With the pictures omitted, set down exactly the lines from the one that contains "Instruction: Toggle the" through the last line of the data.

--- --- ---

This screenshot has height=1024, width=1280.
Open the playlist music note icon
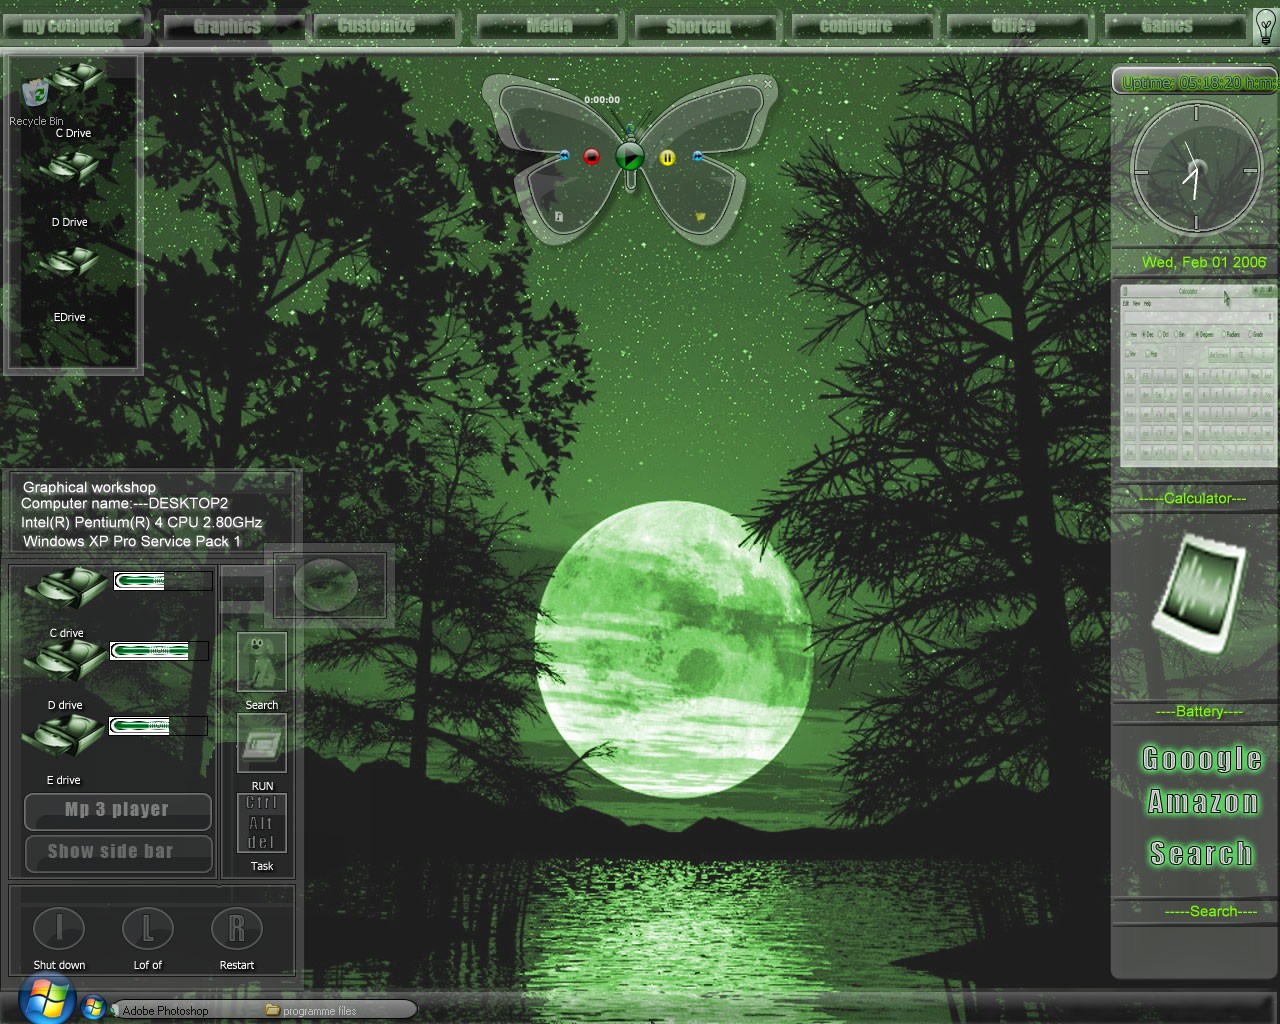[x=559, y=216]
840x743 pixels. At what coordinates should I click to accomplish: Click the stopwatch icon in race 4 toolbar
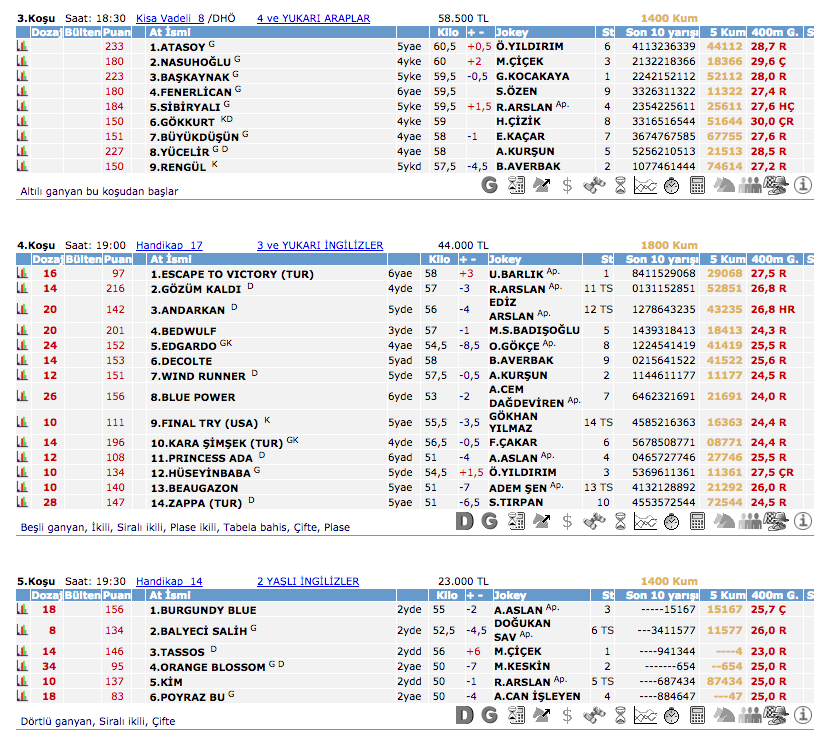point(672,521)
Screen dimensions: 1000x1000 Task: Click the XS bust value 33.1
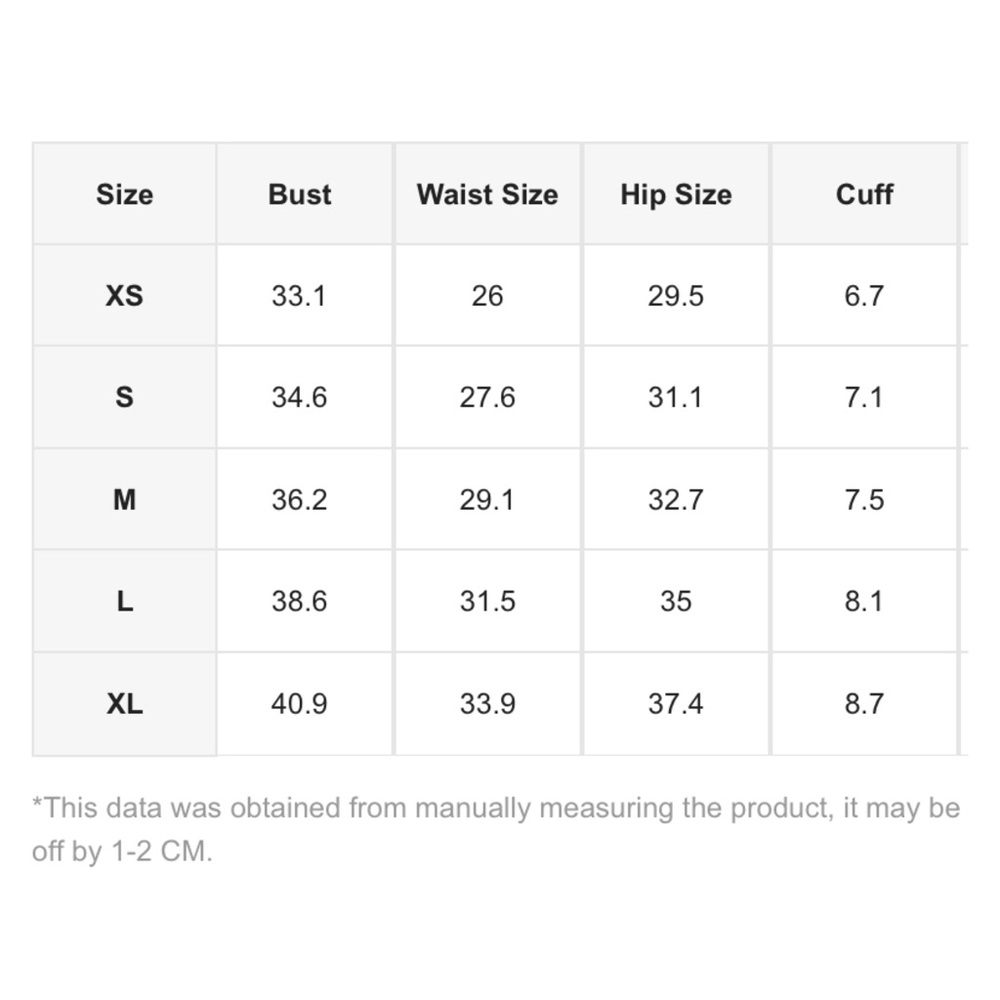(299, 295)
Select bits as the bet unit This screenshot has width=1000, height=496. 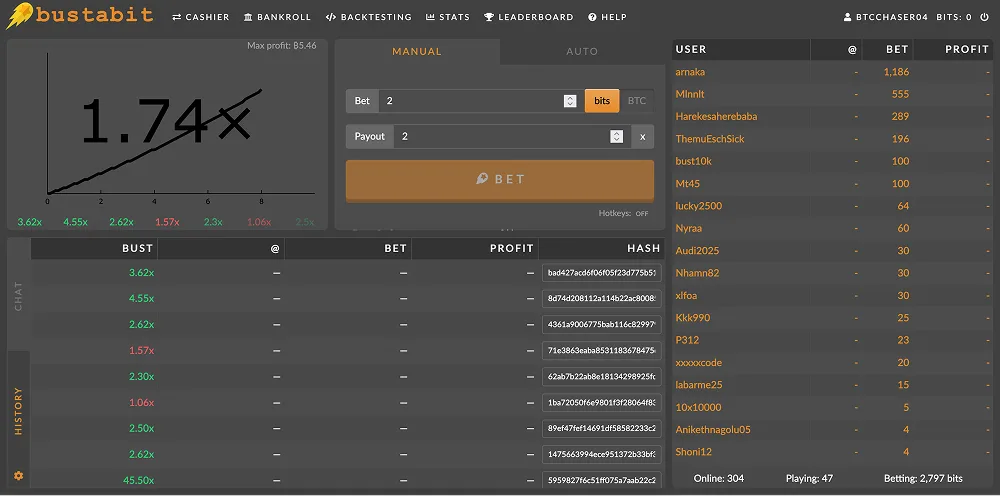click(602, 101)
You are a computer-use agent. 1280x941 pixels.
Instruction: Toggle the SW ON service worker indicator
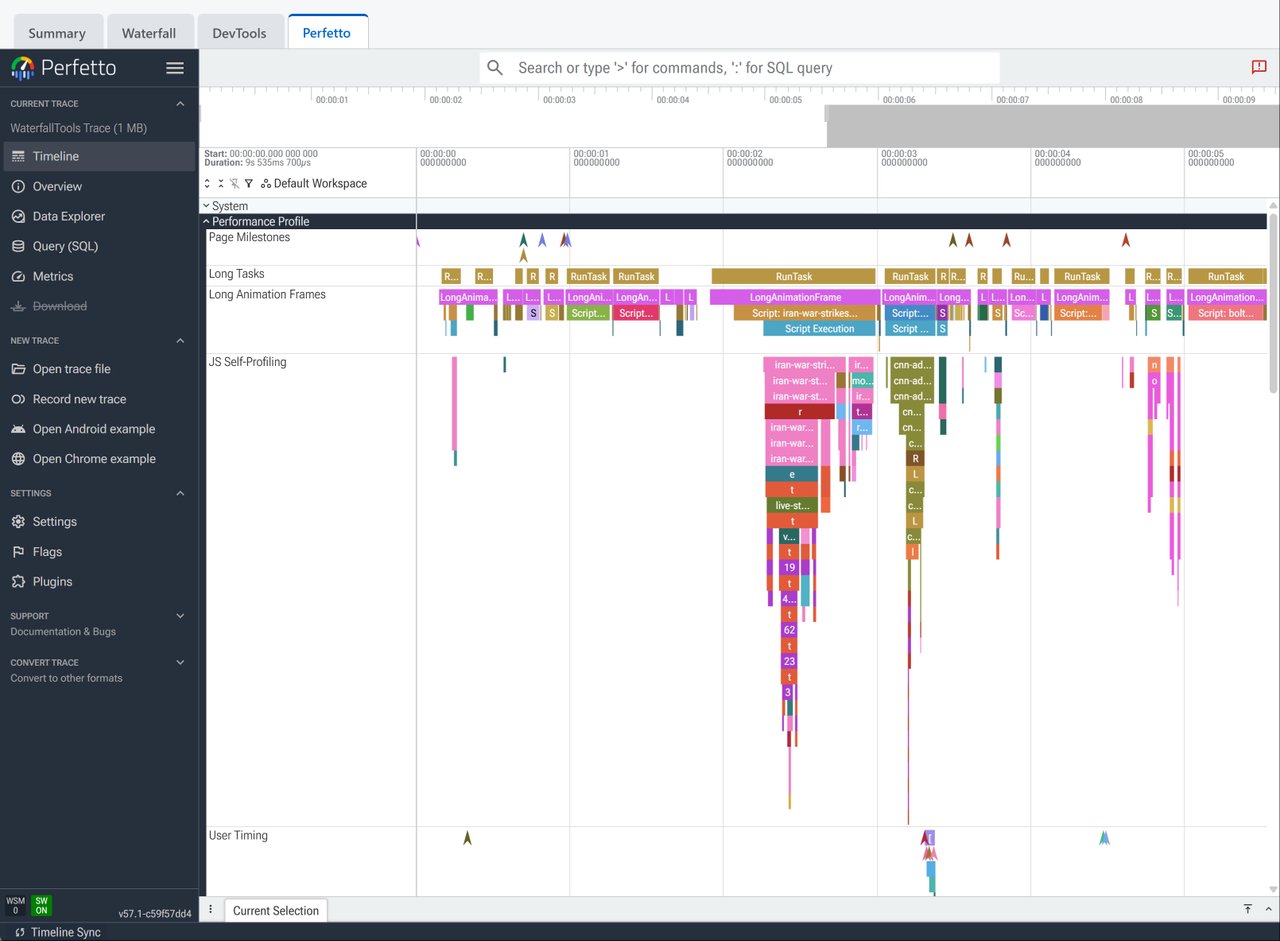click(x=41, y=905)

--- --- ---

SOLUTION
Instruction: Toggle the SW ON service worker indicator
click(x=41, y=905)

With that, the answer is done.